Het derde hoofdstuk bevat een beschrijving van de gehanteerde onderzoeksmethoden voor het
empirisch onderzoek. Hierbij wordt onder andere aandacht besteed aan de periode van
onderzoek, de onderzoekspopulatie en de wijze van dataverzameling en -verwerking.
De uitkomsten van het onderzoek worden beschreven in hoofdstuk 4. In het vijfde en laatste
hoofdstuk wordt antwoord gegeven op de centrale onderzoeksvraag en de deelvragen en
wordt een aanbeveling gedaan tot vervolgonderzoek.
- 8 -
2 Theoretisch kader
In dit hoofdstuk wordt antwoord gegeven op de vraag wat de maatschappelijke rol is van het
accountantsberoep en worden kantoorroulatie en de scheiding van controle- en adviesdiensten
toegelicht. Verder wordt literatuur op het gebied van de relatieduur tussen de accountant, de
accountantsorganisatie en de gecontroleerde onderneming onderzocht en er wordt aandacht
besteed aan factoren die de hoogte en samenstelling van het accountantshonorarium
beïnvloeden.
2.1 De maatschappelijke rol van het accountantsberoep
De ondernemingsleiding schrijft na afloop van elk boekjaar een jaarverslag en legt daarmee
verantwoording af over het door haar gevoerde beleid. Het jaarverslag geeft inzicht in de
financiële positie en de gang van zaken tijdens het boekjaar.

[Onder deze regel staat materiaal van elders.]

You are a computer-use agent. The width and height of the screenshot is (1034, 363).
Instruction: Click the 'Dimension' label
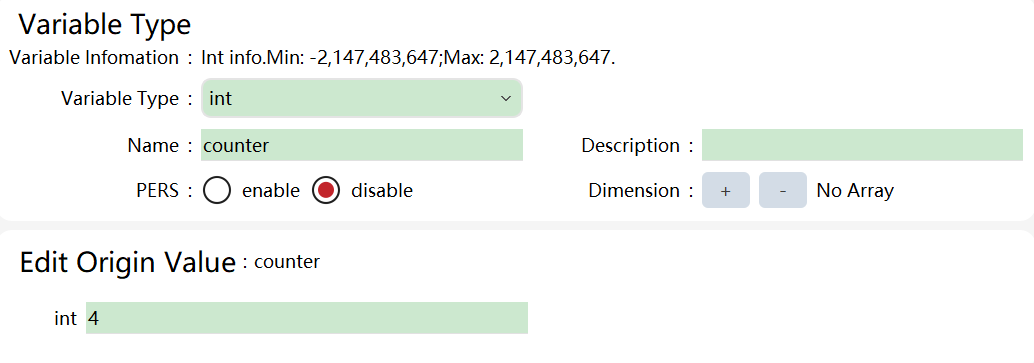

De belangrijkste gebruikers van informatie uit het jaarverslag zijn (potentiële)
aandeelhouders, investeerders en financiers, maar ook werknemers, leveranciers, afnemers,
toezichthoudende organisaties en overheden. De gebruikersgroepen worden gezamenlijk
aangeduid als het maatschappelijk verkeer.
2.1.1 De vraag naar accountantscontrole
De vraag naar de accountantscontrole komt voort uit de agency theorie (Jensen & Meckling,
1976). Als gevolg van een scheiding tussen het bestuur over en het eigendom van een
onderneming heeft de ondernemingsleiding het voordeel dat zij over meer of betere
informatie beschikt dan het maatschappelijk verkeer.
In situaties waarin de ene partij over meer of betere informatie beschikt dan de andere is er
sprake van informatie asymmetrie (Scott, 2009). De ondernemingsleiding kan ervoor kiezen
om informatie wel of niet te delen of een andere voorstelling van zaken te geven. Het
achterhouden van informatie staat bekend als adverse selection. Naast adverse selection maakt
ook moral hazard deel uit van de informatie asymmetrie. Hierover wordt gesproken wanneer
een van de partijen de uitkomsten van het eindresultaat kan beïnvloeden (Scott, 2009).
Om informatie asymmetrie beheersbaar te maken zijn ondernemingen verplicht inzicht te
geven in haar financiële gegevens en deze te laten controleren. Een belangrijke rol is hierbij
weggelegd voor accountants, want de accountantscontrole heeft tot doel de verantwoording
van de ondernemingsleiding te controleren en daarmee te waarborgen dat de verslaggeving
een getrouwe weergave is van de werkelijkheid en dat de jaarrekening is opgemaakt in
overeenstemming met de van toepassing zijnde grondslagen voor financiële verslaggeving.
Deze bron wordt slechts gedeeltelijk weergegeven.